Getting Enough Sleep Is More Important Than You Think

Sleep, as we all know, is essential for our survival. However, as we’re approaching finals, we tend to sacrifice sleep to get more work done (I’m guilty of this myself). Here’s why you need to plan out your time for sleeping:

  1. 1. Sleeping improves your memory.

    Studies have shown that sleeping is extremely important for learning and forming long term memories. When we sleep, memories undergo system consolidation, which enhances the neural connections that form our memories, thus stabilizing them. In a study, people who did an intensive language course had an increase in rapid eye movement (REM) sleep, which showed that REM sleep is important for introducing new information to the brain. Also, REM sleep seems to have a crucial role in procedural memory, or the remembering “how” to do something.

  2. 2. Sleeping improves your metabolism.

    Sleep has a crucial role in regulating our body weight and metabolism. A study showed that people who get less sleep had reduced levels of leptin and higher levels of ghrelin. Leptin is the hormone that is involved in regulating appetite and it controls your feelings of hunger. When you have too little leptin in your body, it causes you to feel hungry even if you don’t actually need more energy. Ghrelin, on the other hand, is the opposite of leptin, as it tells your brain when you need to stop burning calories and store energy as fat. When there are higher levels of ghrelin in your body, more energy will be stored as fat. The changing levels of these hormones in your body can cause fluctuations in your metabolism. Indeed, it has been observed that the increase in obesity in the 20th century almost parallels the decrease in sleep duration.

  3. 3. Sleep deprivation and heart disease are interlinked.

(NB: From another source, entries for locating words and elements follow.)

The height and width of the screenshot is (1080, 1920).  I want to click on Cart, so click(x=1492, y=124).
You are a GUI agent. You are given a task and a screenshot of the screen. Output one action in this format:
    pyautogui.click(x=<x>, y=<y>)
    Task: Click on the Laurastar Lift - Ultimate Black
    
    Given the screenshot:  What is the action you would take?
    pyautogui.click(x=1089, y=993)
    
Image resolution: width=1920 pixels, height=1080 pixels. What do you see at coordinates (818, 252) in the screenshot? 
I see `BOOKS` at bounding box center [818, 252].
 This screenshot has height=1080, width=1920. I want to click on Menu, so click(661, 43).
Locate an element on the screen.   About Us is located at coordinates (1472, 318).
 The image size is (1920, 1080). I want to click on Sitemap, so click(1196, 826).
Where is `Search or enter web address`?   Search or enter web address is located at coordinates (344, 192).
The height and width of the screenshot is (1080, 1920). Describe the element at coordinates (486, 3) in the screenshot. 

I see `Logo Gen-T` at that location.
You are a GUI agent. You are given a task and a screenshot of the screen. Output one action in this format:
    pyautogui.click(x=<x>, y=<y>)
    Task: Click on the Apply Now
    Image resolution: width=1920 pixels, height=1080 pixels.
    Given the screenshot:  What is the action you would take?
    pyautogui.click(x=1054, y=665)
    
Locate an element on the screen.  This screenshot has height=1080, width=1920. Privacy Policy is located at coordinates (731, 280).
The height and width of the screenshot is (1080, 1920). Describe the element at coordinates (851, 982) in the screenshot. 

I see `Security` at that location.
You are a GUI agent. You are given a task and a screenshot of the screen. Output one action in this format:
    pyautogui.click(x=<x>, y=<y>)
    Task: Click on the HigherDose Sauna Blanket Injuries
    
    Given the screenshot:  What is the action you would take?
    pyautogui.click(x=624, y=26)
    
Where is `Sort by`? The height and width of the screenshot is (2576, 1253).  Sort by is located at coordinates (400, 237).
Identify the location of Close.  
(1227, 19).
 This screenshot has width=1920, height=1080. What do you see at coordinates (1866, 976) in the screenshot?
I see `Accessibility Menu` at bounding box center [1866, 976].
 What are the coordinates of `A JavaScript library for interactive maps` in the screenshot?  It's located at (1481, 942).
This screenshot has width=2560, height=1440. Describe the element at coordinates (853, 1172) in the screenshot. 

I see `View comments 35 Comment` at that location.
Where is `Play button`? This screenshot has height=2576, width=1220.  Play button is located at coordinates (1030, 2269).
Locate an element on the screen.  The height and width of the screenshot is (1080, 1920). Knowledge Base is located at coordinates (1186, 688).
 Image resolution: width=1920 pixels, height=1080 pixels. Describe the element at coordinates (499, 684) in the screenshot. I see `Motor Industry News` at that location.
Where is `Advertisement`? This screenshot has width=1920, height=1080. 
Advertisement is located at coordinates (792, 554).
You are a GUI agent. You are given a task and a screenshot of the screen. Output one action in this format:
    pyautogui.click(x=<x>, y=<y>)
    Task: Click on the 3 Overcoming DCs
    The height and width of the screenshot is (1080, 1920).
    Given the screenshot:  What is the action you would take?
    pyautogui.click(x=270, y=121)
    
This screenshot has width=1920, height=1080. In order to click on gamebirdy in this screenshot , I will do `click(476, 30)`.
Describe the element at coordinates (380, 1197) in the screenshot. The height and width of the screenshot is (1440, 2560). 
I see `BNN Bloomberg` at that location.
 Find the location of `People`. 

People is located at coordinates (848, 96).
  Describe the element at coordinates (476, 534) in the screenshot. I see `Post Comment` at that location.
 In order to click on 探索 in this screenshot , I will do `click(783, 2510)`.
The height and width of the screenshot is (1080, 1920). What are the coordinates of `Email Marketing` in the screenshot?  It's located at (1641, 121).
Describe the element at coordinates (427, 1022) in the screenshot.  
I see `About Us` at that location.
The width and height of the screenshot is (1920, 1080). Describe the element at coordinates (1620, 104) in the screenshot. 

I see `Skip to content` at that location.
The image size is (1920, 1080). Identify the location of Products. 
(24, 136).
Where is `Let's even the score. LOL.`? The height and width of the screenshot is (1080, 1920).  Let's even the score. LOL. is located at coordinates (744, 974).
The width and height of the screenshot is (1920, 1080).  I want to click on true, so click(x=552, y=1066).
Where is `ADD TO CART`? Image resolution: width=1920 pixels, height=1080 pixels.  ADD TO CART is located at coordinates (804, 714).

    Although the cause for the link between sleep and heart disease is not clear, researchers agree that they are definitely linked. People who don’t get enough sleep have higher levels of substances that can lead to inflammation, which is a key cause of heart disease. Also, people who have sleep apnea generally have poor heart health. Without sleep, some chemicals are released that stop our body from having extended periods of low heart rate and blood pressure.

  4. 4. Sleep actually used to be in two shifts until recently!

    There has been a lot of evidence showing that historically, we used to sleep in two segments. For example, in his books, Charles Dickens referred to the ‘First Sleep’ and ‘Second Sleep.’ We would sleep in two shifts, with a waking period of around an hour or two between these shifts. First sleep (also known as dead sleep) would last for around four hours. Then, people would wake up at around midnight for a few hours and pray, chop wood, or have sex. Second sleep would start after this and end in the morning. People in Central America and Brazil continued this way of sleeping in the 20th century and it is still practiced in some areas of Nigeria. Researchers think that this practice ended because with the advent of industrialization and modern lighting, it seemed unnecessary to have disruptions to people’s rest. While instances of insomnia have been noted to rise as people moved away from segmented sleep, researchers agree that a consistent chunk of sleep is best for our health.

  5. 5. Sleep and depression are linked.

    The connection between sleep and depression appears to be a catch-22, as depression can cause sleep problems and sleep issues can lead to depression. In fact, people with depression commonly have insomnia, especially children and adolescents. Also, chronic sleep deprivation can lead to negative thinking and emotional vulnerability. Sleep loss can also cause irritability, impatience, and loss of judgement.

The next time you think it’d be best to pull an all-nighter to study for that big exam or complete that major assignment on time, consider the negative impact a lack of sleep will have on your health and performance. Try spacing out your work and study time and your body will thank you.